HARRISBURG – As Pennsylvanians prepare to set their clocks back an hour this weekend, Senator Scott Martin (R-13) is renewing his call to make daylight saving time permanent and eliminate the twice-yearly time changes.
Eliminating the transition between standard time and daylight saving time would require action at the federal level.
Martin introduced a resolution earlier this year which urges Congress to make daylight saving time permanent.
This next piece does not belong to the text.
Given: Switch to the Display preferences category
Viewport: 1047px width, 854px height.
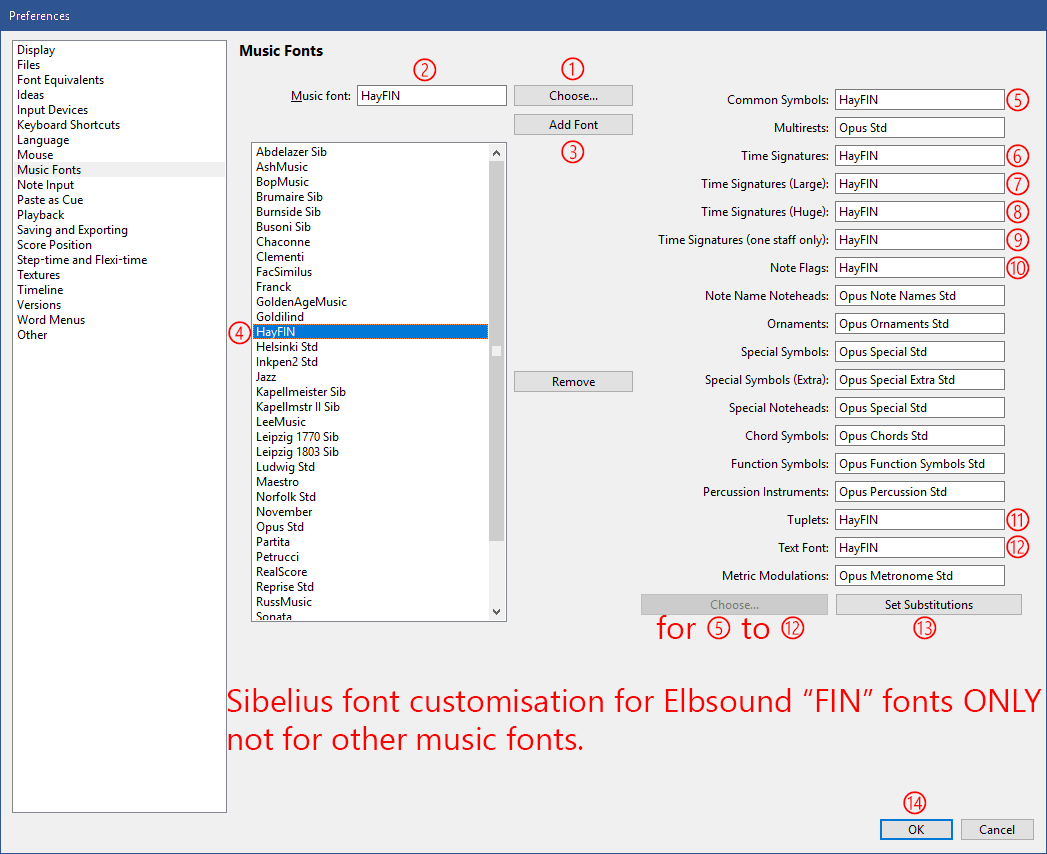Looking at the screenshot, I should pyautogui.click(x=36, y=50).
Studies show that the twice-a-year time changes results in more accidents, health problems and a loss of productivity of more than $400 million annually.
“Every time we change the clocks, our citizens suffer from more health problems, accidents and a lack of productivity,” Martin said. “Avoiding the costly and dangerous health impacts of time changes is a commonsense solution to prevent these consequences.”
According to the National Conference of State Legislatures, legislative bodies have considered at least 450 bills and resolutions in recent years to establish year-round daylight saving time as soon as federal law allows it.
Arizona and Hawaii are currently exempt from time changes resulting from daylight saving time, while exemptions from standard time have been proposed in Maine, Massachusetts and Florida.
Many believe daylight saving time began to help farmers, but this is a misconception. The practice began temporarily during World War I as a fuel-saving measure and was reinstated briefly during World War II. It was made a permanent fixture for most American states and territories when President Johnson signed the Uniform Time Act of 1966.